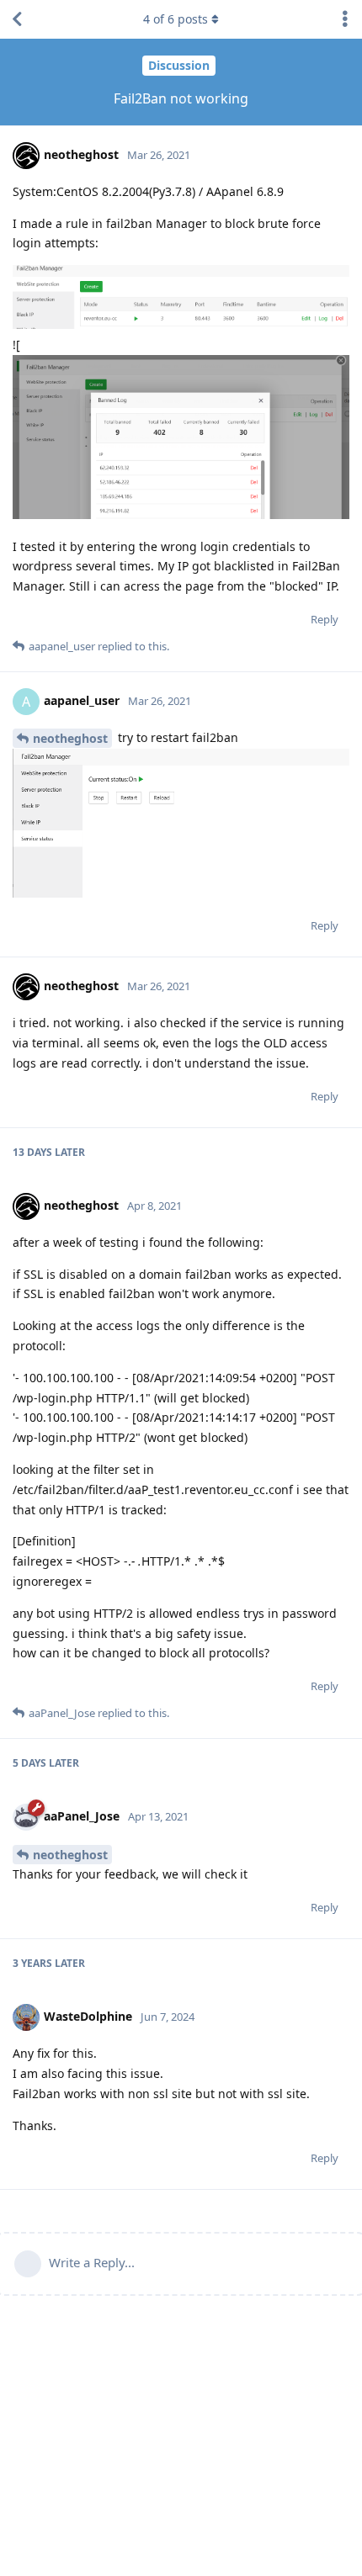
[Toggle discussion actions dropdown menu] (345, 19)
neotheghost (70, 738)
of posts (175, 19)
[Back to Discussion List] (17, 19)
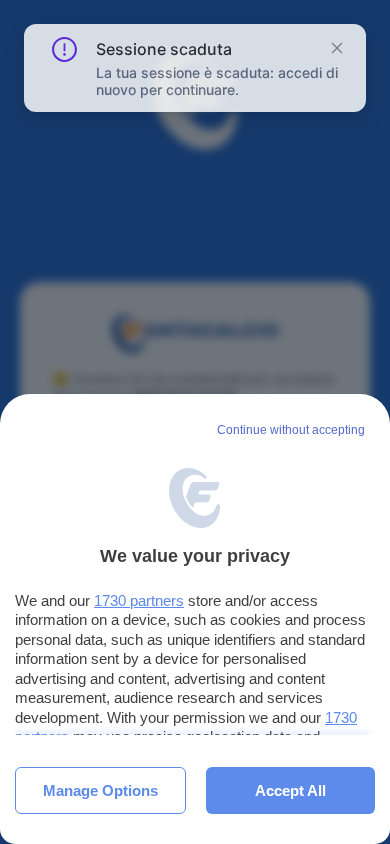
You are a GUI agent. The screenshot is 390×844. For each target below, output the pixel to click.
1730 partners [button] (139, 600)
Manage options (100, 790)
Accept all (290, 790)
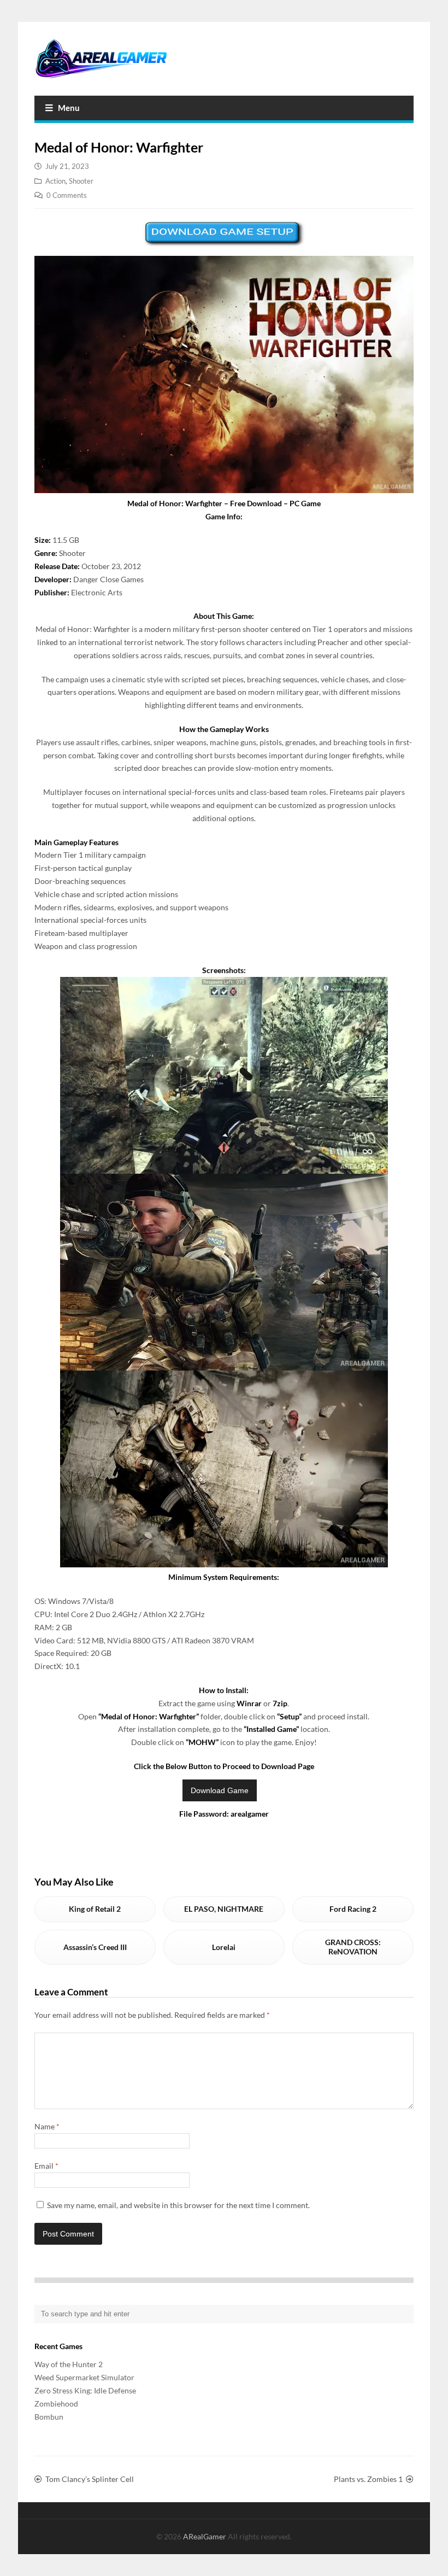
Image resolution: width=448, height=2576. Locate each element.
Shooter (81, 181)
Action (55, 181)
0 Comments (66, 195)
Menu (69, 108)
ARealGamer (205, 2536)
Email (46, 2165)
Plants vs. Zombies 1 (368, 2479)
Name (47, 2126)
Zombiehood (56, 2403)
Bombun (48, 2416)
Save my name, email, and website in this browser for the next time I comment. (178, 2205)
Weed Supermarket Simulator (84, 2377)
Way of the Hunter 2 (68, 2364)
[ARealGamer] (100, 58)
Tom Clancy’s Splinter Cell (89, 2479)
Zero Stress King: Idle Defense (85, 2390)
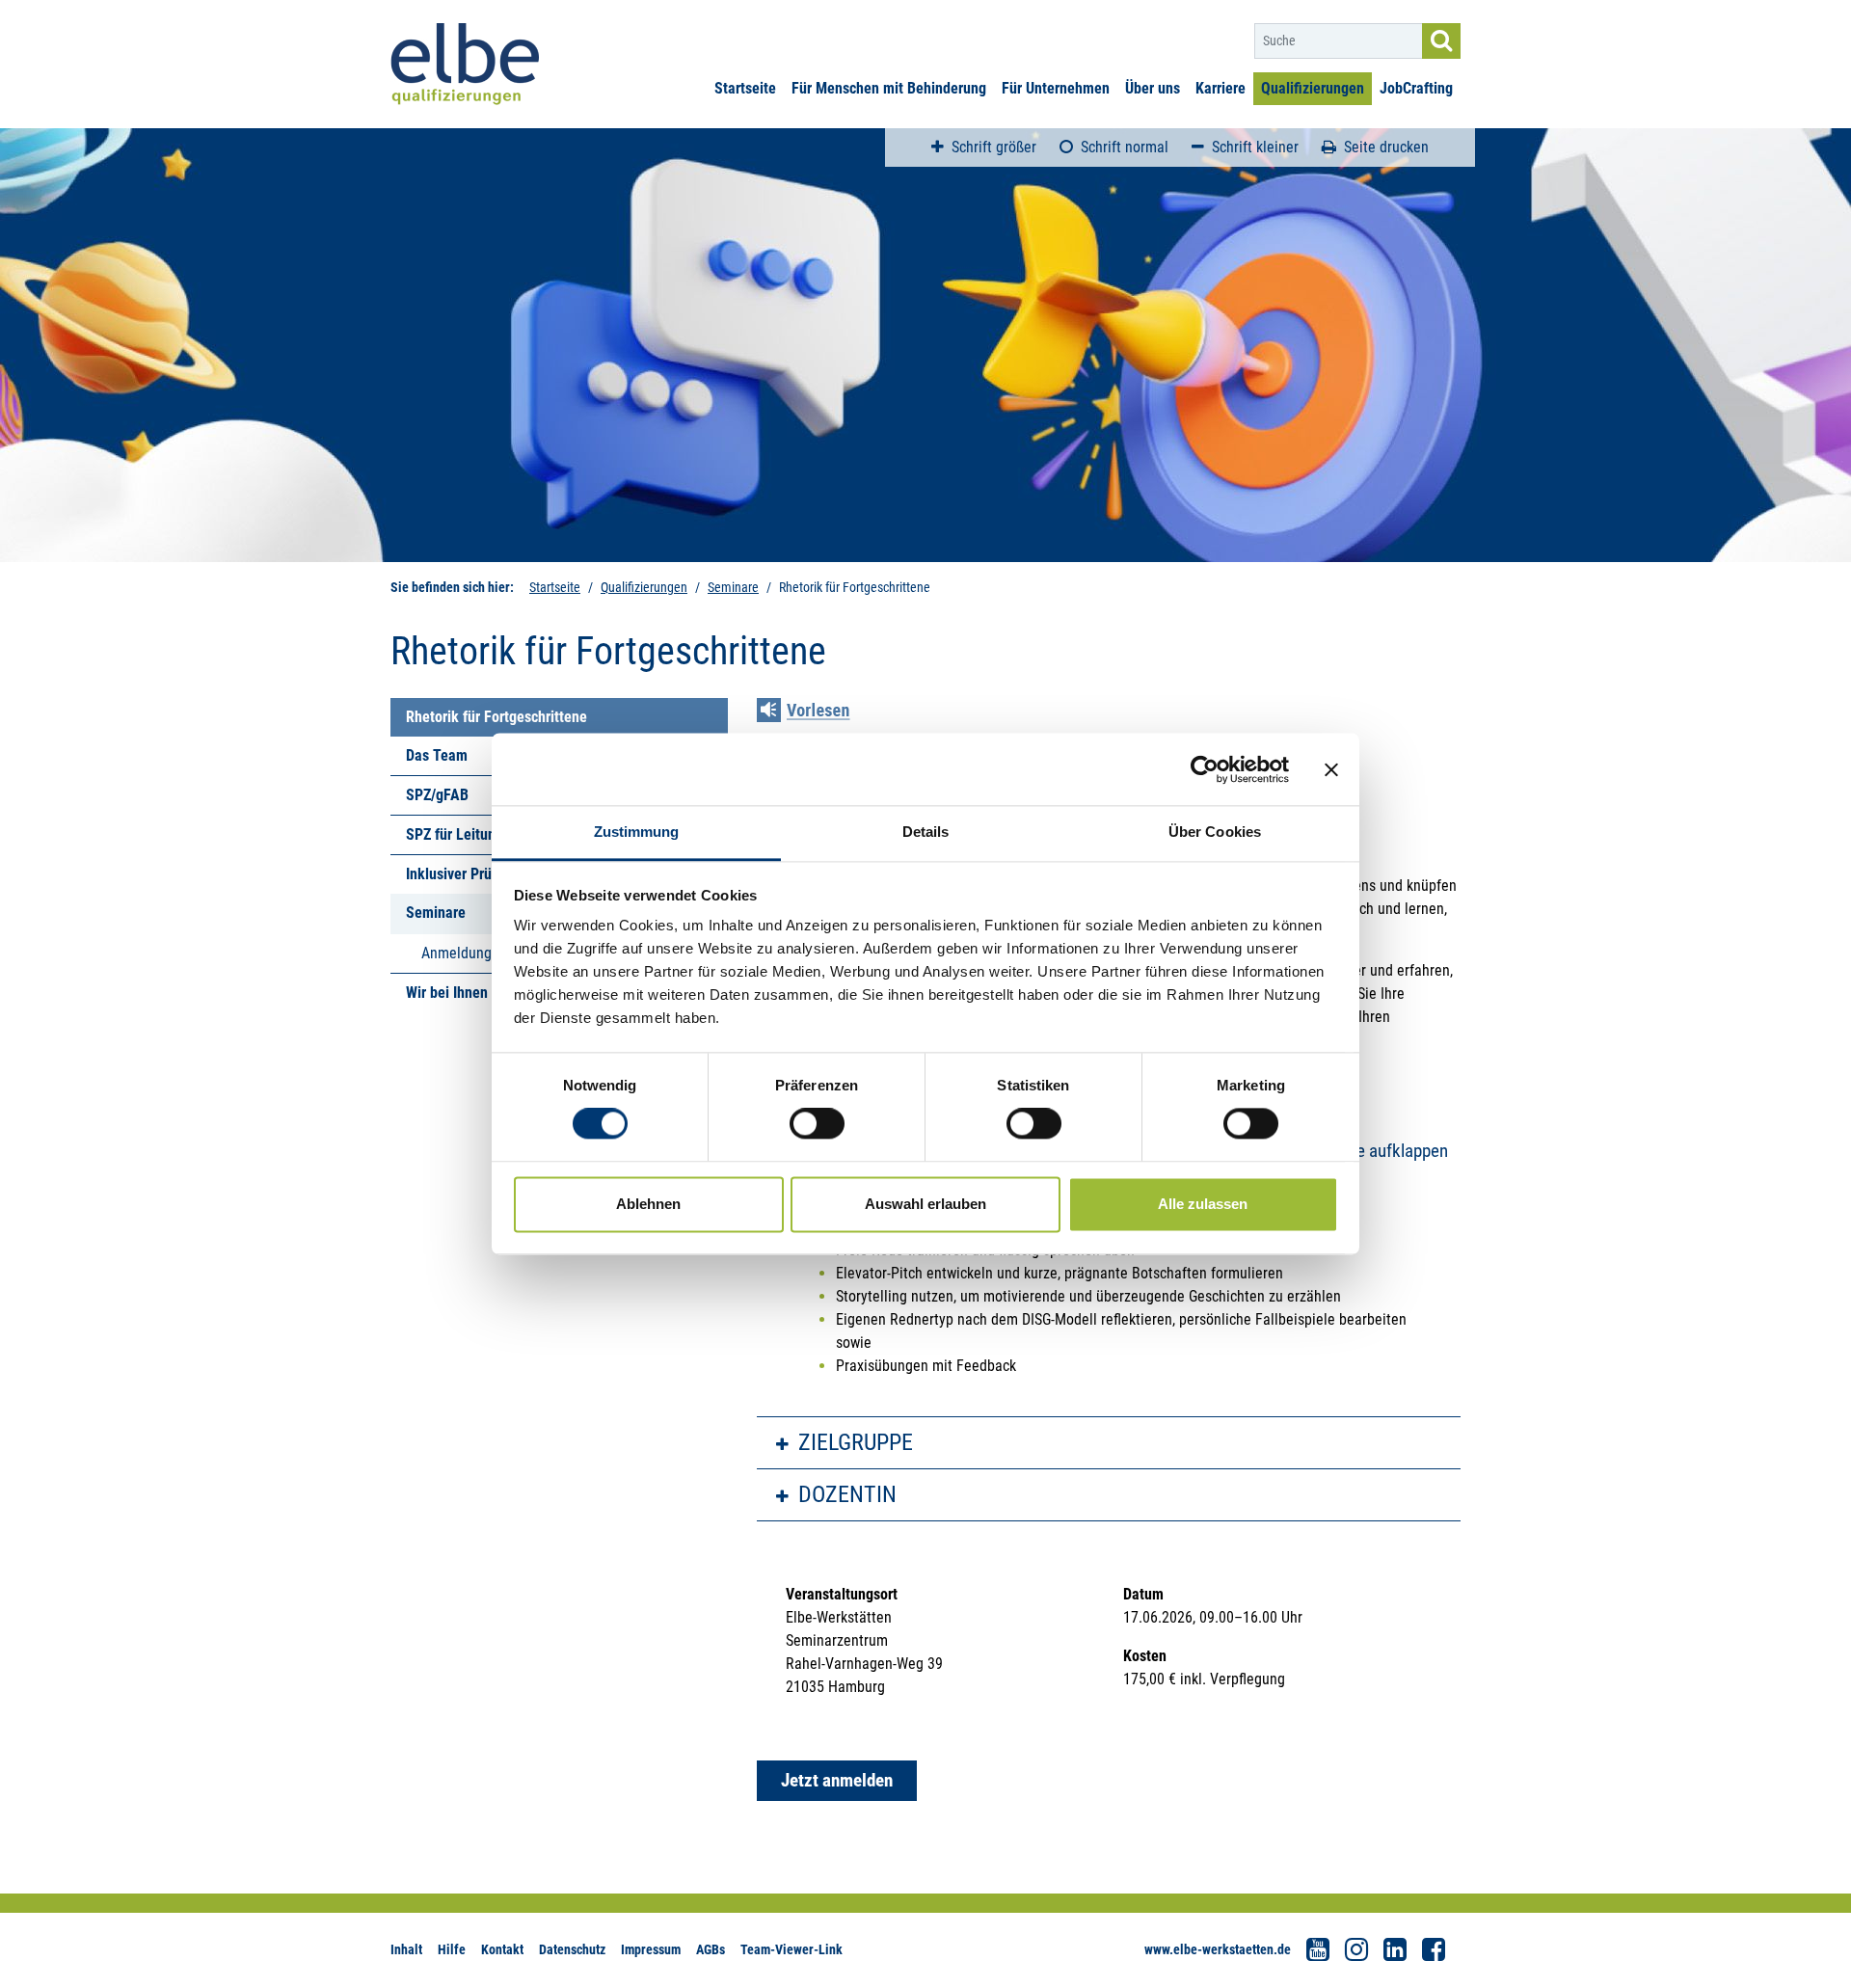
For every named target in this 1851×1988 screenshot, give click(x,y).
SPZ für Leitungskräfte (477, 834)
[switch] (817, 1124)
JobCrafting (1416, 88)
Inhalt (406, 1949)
··········
Required work
Every line above in which the word "this" occurs is to be copied.

The answer
Save my name, email, and website in this browser for the next time I comment. (178, 2205)
For every named target in this 1851×1988 screenshot, give click(x,y).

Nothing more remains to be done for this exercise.